### TEXTE À LIRE
####
L’adoption d’un règlement limitant l’agrandissement et la subdivision de logements par l’arrondissement de Verdun a suscité beaucoup de débats dans les divers forums virtuels du quartier récemment. «J’étais très impliquée dans plusieurs groupes de la communauté», raconte M.J. «Les propriétaires ont créé un groupe privé sur Facebook pour discuter entre eux et elles. Je l’ai rejoint parce que je voulais savoir ce qu’il s’y disait». Elle s’est éventuellement fait exclure du groupe lorsque des captures d’écran de discussions ont été publiées à l'extérieur du groupe. Elle explique que ce sont «les choses horribles [qu’elle voyait] les gens dire sur les locataires» qui l’ont motivée à faire une veille des divers forums destinés aux propriétaires de logements montréalais.

«Ce qui m’a frappé », dit-elle, «c’est que les propriétaires partagent des conseils sur chaque étape du processus de location». Que ce soit pour rédiger son annonce de façon à attirer les «bons» locataires, des trucs pour filtrer ceux et celles qui répondent et les suggestions sur les enquêtes à mener pour faire la sélection.

«La question que je vois le plus souvent, c’est comment évincer un.e locataire qui n’a rien fait de mal», remarque M.J. L’augmentation du prix des loyers rend les locataires de longue date indésirables et les propriétaires pressé.es d'augmenter le loyer cherchent à s’en débarrasser.
####
### CONSIGNE
Rédigez la suite du texte sur les forums de propriétaires montréalais, s'il vous plaît, en partant de sa dernière phrase.
####
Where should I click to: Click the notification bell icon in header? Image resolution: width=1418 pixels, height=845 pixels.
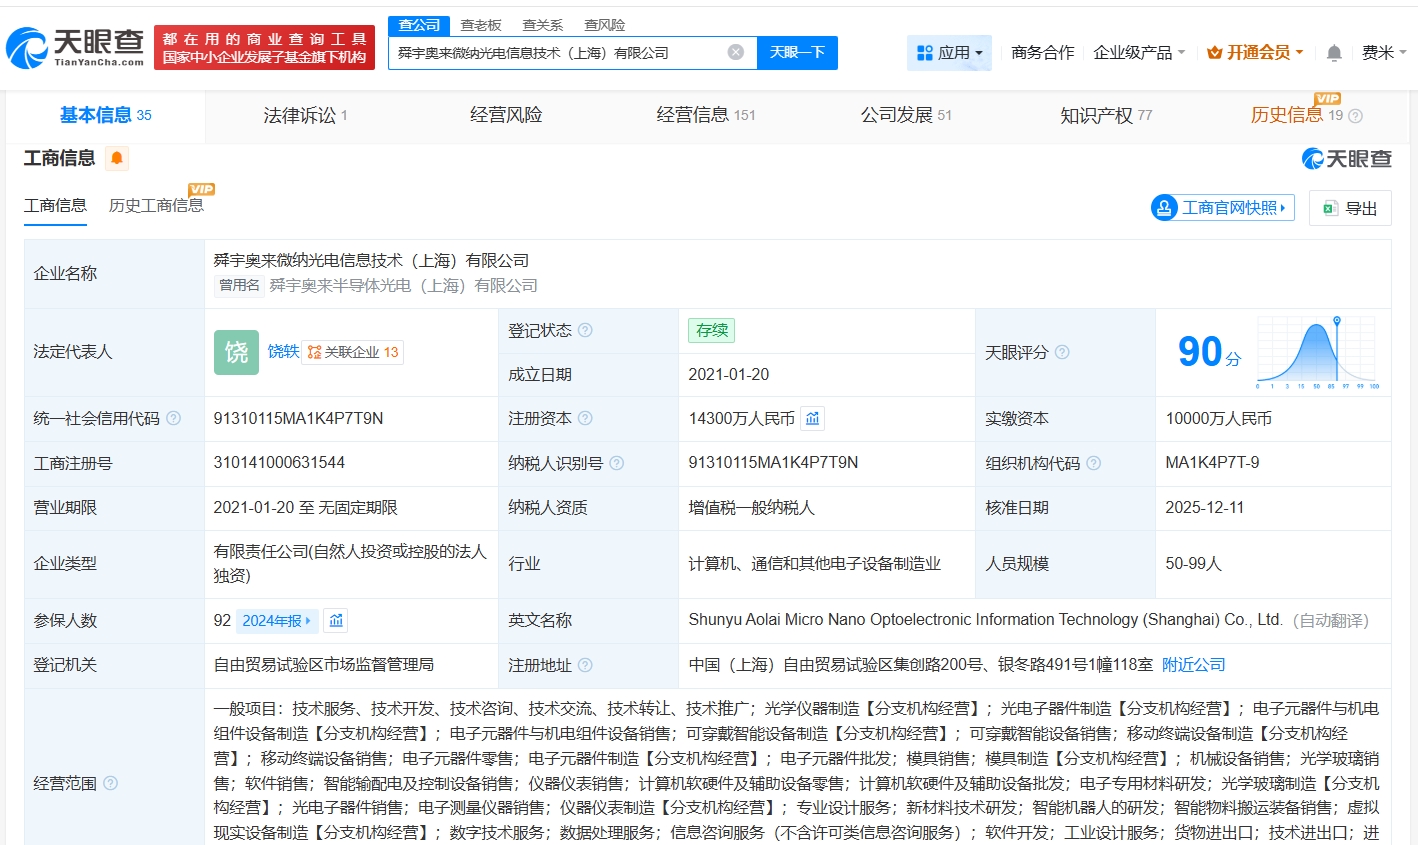coord(1334,53)
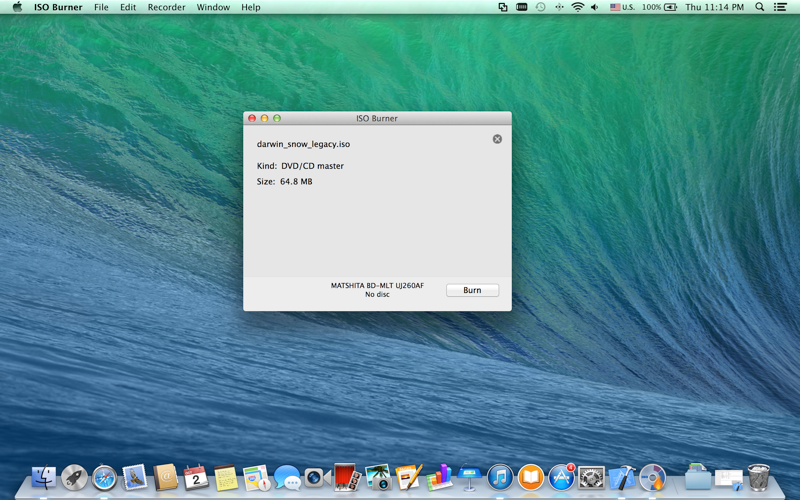Click the volume speaker icon
Screen dimensions: 800x500
(594, 7)
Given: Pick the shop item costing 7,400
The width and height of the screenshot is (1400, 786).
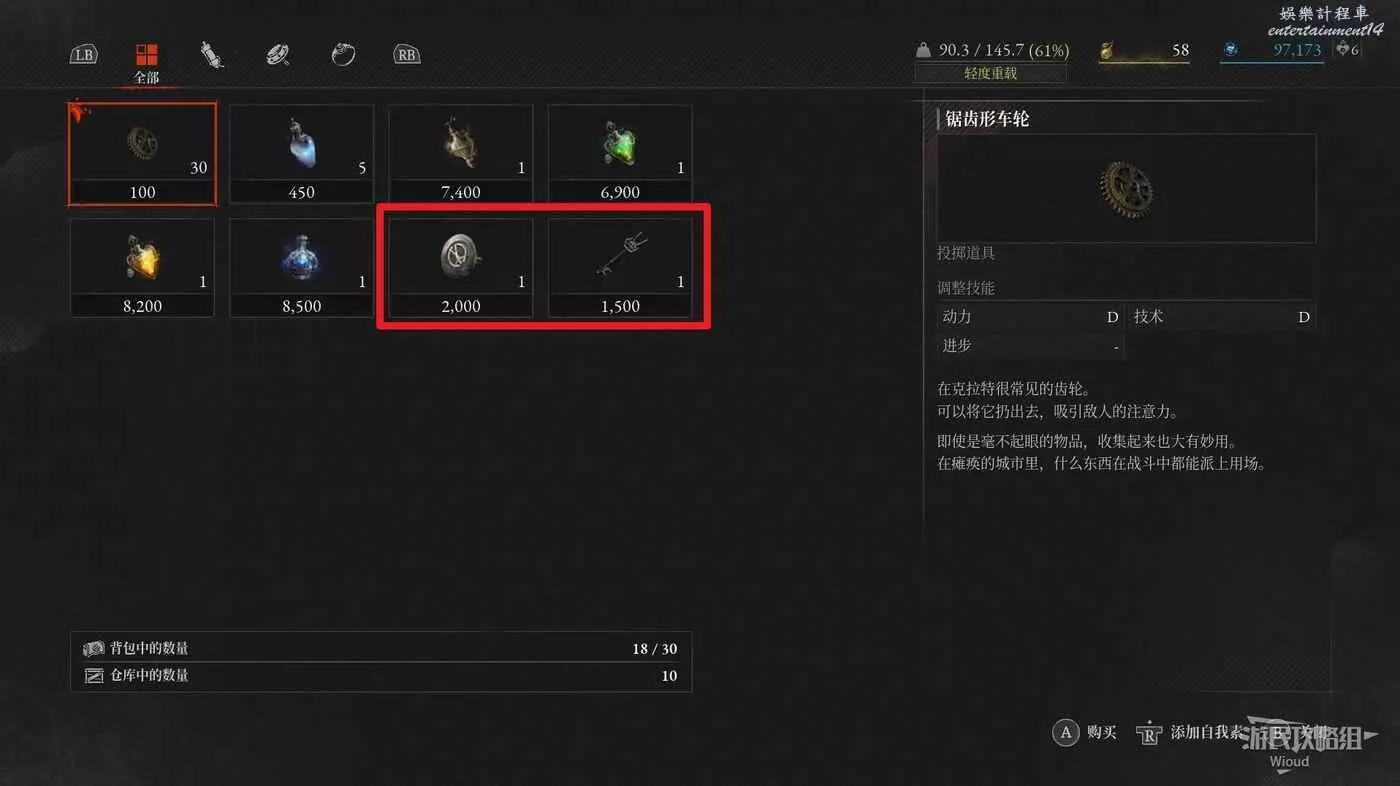Looking at the screenshot, I should (x=461, y=154).
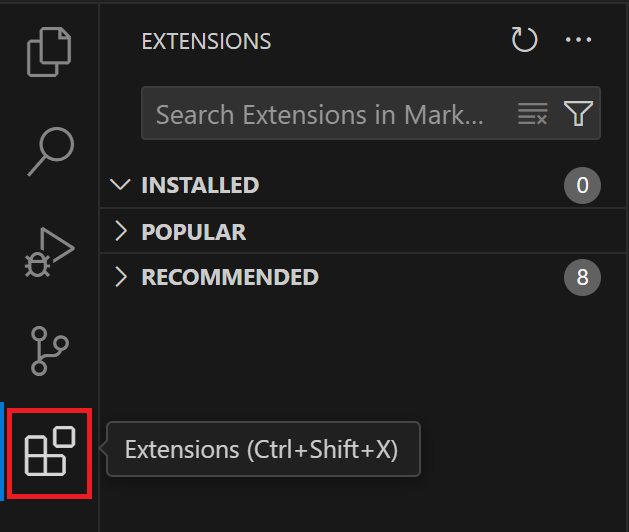Click the INSTALLED section header label
Screen dimensions: 629x532
[x=200, y=185]
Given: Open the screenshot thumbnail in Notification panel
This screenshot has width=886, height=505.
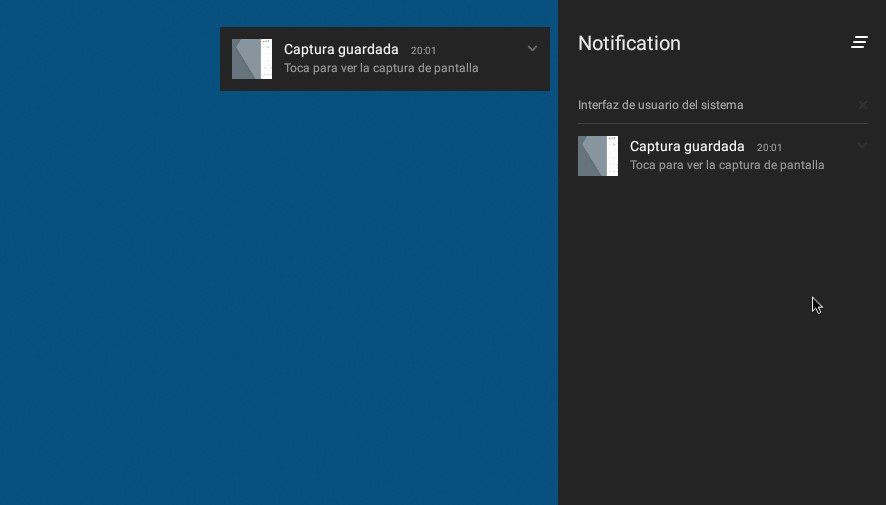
####
### RÉSULTAT
Ce constat est partagé par Maxime Roy-Allard, porte-parole du Regroupement des comités logement et associations de locataires du Québec (RCLALQ). Son organisme a noté une forte recrudescence des évictions cette année. Pour lui, ces groupes Facebook privés sont des plateformes d’échange de pratiques frauduleuses, voire illégales. Il rappelle le rapport d’enquête déposé en décembre dernier par le Comité logement de la Petite-Patrie qui montrait que 85 % des évictions pour rénovation étaient de nature frauduleuse.

Lisez aussi l'enquête de Sam Harper sur une mystérieuse «liste noire» de locataires sur le web

Pour louer, il n’y a pas de vie privée

«Il semble que la liste des choses demandées par les proprios augmente sans cesse», dit M.J. Dans les captures d’écran dont Ricochet a obtenu copie, plusieurs propriétaires suggèrent d’exiger le numéro d’assurance sociale, en prenant bien soin d’expliquer qu’il ne faut pas dire que c’est obligatoire, mais que cela permet de filtrer ceux qui refusent.

On voit plusieurs propriétaires relater qu’ils exigent une enquête qui va plus loin qu’une simple vérification du dossier de crédit. Certains ne se cachent pas pour dire qu’ils vont aussi voir ce qui est partagé par les aspirants locataires sur les médias sociaux.

La firme Oligny & Thibodeau est mentionnée à quelques reprises. Celle-ci offre deux types d’enquêtes de prélocation. La formule Express inclut le dossier de crédit, la recherche des antécédents judiciaires et la recherche de jugements au Tribunal administratif du logement (TAL, anciennement appelé la Régie du Logement). Pour un supplément, on peut également obtenir des informations provenant du propriétaire actuel et passé, ainsi qu’une suggestion sur le profil du locataire provenant d’un analyste et le calcul du revenu minimum nécessaire pour payer le montant du loyer.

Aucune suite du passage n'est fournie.